For authors of research publications, the above statement is true but the question is too simple. Researchers publish for a variety of reasons, not the least of which is to establish and share their scholarship, with the aim that it will be read and cited by others. To that end, publications must be accessible.
Open access is a movement to provide broader access to scholarship by removing price and permission barriers through publishing and archiving:
- Open access publishing ensures that articles (and sometimes books) are freely accessible to anyone worldwide, regardless of institutional affiliation or society membership, and grants reuse rights up front while authors retain copyright;
- Open access archiving enables free access to articles published in traditional journals, often through the final author’s version of the accepted article, and sometimes under embargoes to respect publishers’ distribution rights.
Regardless of whether you wish to explore publishing or archiving (or both!), the Z. Smith Reynolds Library supports your pursuit of open access.
Open Access Fund
Reynolda Campus faculty who wish to publish in open access journals that charge article processing fees may apply to the Open Access Fund for assistance in covering publication costs. Two-thirds of the costs will be covered by the Z. Smith Reynolds Library and the Office of Research & Sponsored Programs, with the final third sought from author’s departments or other University funding opportunities. Read more and apply for funding at the Open Access Fund website.

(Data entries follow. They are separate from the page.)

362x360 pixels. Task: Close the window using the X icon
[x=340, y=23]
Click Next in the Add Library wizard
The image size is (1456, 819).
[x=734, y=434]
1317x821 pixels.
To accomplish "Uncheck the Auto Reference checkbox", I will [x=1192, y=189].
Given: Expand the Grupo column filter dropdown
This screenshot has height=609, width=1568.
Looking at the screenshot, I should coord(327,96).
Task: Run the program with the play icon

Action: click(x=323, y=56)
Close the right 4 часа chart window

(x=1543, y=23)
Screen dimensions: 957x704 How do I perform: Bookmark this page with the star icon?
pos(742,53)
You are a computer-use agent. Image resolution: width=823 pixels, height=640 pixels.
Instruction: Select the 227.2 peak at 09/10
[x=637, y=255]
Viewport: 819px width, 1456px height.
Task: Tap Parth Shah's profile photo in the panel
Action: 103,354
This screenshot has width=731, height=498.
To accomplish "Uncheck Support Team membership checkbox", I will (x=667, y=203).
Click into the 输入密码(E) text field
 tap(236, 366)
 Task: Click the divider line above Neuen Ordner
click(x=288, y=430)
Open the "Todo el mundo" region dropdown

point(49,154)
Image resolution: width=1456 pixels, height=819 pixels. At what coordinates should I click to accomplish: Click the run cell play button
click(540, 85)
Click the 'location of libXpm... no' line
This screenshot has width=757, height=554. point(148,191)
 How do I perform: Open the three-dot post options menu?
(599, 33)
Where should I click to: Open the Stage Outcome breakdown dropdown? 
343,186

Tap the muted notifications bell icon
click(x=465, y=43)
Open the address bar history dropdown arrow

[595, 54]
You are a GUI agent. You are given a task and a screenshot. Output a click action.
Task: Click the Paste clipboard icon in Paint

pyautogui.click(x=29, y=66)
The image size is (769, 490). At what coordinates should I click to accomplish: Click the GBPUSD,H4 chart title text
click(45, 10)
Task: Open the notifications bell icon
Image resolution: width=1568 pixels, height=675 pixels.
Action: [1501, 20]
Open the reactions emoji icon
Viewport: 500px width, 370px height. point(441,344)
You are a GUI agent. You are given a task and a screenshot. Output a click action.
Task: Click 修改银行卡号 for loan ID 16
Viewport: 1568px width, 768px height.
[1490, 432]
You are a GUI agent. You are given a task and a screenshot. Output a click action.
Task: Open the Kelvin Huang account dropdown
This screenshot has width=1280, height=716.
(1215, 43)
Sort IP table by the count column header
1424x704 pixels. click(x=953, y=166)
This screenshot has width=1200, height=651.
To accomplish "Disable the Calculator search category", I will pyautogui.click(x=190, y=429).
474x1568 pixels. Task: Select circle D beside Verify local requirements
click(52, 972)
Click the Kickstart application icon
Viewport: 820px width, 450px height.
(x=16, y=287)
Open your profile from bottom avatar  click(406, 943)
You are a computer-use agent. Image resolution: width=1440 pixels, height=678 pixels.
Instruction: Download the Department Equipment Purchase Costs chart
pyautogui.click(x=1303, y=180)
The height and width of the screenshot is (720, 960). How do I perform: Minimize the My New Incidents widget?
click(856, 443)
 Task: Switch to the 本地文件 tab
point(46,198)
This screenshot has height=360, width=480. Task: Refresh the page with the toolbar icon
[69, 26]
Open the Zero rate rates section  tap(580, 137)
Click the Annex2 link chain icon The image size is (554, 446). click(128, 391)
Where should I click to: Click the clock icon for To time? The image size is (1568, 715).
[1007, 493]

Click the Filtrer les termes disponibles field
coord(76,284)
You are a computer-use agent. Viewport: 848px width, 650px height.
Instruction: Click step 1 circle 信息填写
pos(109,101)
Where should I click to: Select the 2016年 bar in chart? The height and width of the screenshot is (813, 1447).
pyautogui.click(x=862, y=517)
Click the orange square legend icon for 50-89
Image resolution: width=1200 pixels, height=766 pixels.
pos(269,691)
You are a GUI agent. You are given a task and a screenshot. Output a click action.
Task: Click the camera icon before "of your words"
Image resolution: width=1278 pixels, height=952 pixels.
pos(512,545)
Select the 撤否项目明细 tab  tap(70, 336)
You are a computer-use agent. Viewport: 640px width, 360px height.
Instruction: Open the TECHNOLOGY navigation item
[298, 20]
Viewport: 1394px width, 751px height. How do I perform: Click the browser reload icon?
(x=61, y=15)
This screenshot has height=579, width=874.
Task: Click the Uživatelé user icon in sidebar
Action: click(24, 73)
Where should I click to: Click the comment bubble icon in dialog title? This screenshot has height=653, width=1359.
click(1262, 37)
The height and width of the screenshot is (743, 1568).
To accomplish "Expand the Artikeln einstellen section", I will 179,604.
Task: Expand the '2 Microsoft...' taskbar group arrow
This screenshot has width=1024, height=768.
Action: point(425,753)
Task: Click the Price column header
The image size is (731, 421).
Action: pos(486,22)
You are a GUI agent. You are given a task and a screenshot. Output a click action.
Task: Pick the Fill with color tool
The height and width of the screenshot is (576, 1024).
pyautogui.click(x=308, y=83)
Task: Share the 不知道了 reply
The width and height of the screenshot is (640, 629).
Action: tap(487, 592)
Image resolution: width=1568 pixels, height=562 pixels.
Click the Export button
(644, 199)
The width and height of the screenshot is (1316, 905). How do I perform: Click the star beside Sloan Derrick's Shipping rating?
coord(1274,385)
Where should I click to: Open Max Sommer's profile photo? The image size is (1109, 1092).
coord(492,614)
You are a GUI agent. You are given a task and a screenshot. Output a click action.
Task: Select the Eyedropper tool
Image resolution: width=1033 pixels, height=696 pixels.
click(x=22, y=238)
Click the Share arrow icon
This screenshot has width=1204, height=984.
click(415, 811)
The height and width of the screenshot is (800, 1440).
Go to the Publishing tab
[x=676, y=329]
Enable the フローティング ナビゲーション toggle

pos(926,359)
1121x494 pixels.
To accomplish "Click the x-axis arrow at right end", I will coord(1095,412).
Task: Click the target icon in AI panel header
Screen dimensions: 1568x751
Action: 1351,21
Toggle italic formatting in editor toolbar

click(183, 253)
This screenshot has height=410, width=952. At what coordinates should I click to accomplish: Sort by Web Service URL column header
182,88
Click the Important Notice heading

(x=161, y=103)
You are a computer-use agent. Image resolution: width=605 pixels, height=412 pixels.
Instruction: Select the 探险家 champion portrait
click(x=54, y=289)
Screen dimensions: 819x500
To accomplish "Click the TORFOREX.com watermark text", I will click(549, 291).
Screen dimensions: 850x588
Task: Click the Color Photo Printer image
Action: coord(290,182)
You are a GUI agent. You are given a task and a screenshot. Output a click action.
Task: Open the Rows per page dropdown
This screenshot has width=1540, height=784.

WakeSpace Faculty Scholarship
Wake Forest’s institutional repository, WakeSpace, is a digital archive that houses collections of scholarship unique to the University and its scholars. Faculty collections provide open access to articles, book chapters, videos and other publications. Explore the growing number of WakeSpace Faculty Scholarship collections.
Open Access Consulting
Molly Keener, Scholarly Communication Librarian, is available to consult with faculty individually or in groups on open access, copyright management and author rights retention, and compliance with funders’ public access requirements. Contact Molly at firstname.lastname@example.org or x5829 for support.
Institutions worldwide are celebrating Open Access Week 2010 by raising awareness of open access. All you have to do to join the movement is be informed!